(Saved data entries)

%%

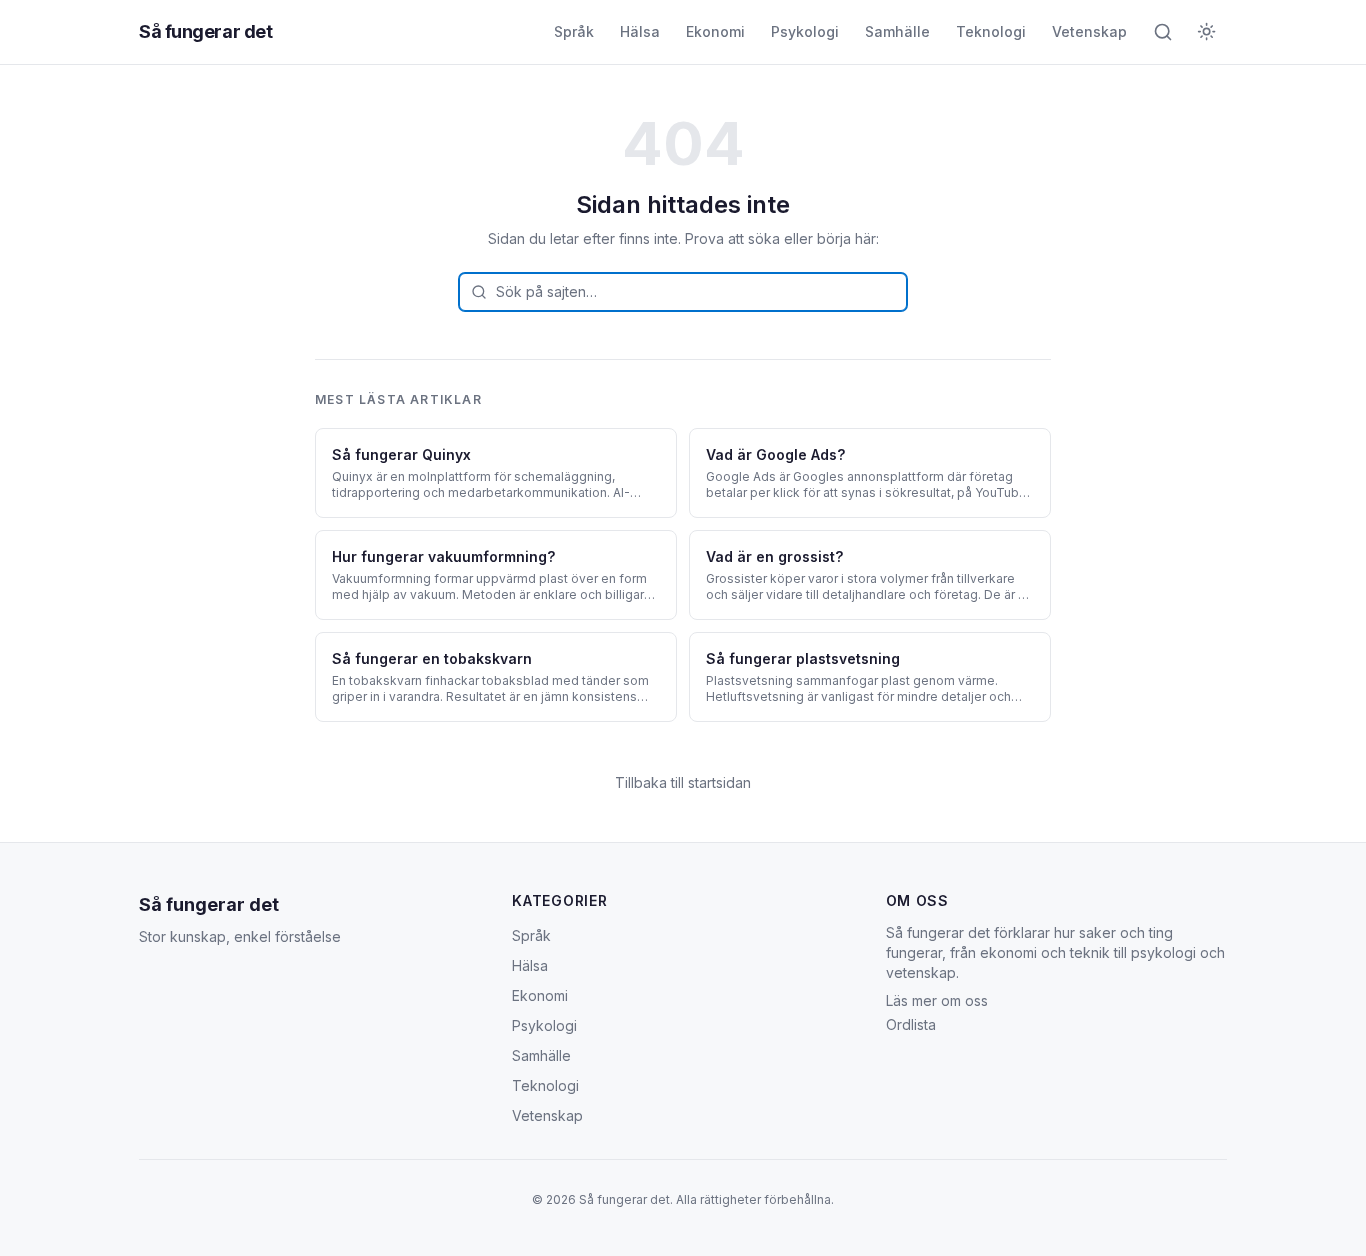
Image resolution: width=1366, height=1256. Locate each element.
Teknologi (991, 31)
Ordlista (911, 1024)
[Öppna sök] (1163, 32)
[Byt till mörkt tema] (1207, 32)
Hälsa (640, 31)
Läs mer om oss (937, 1000)
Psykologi (805, 31)
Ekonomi (715, 31)
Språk (574, 31)
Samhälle (897, 31)
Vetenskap (1089, 31)
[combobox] (683, 292)
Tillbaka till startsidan (683, 782)
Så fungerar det (205, 31)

%%

> [ASSIGNMENT] Give the count, and only the count, of lines in these records that hold the string "till".

> [OUTPUT OF THE TASK] 2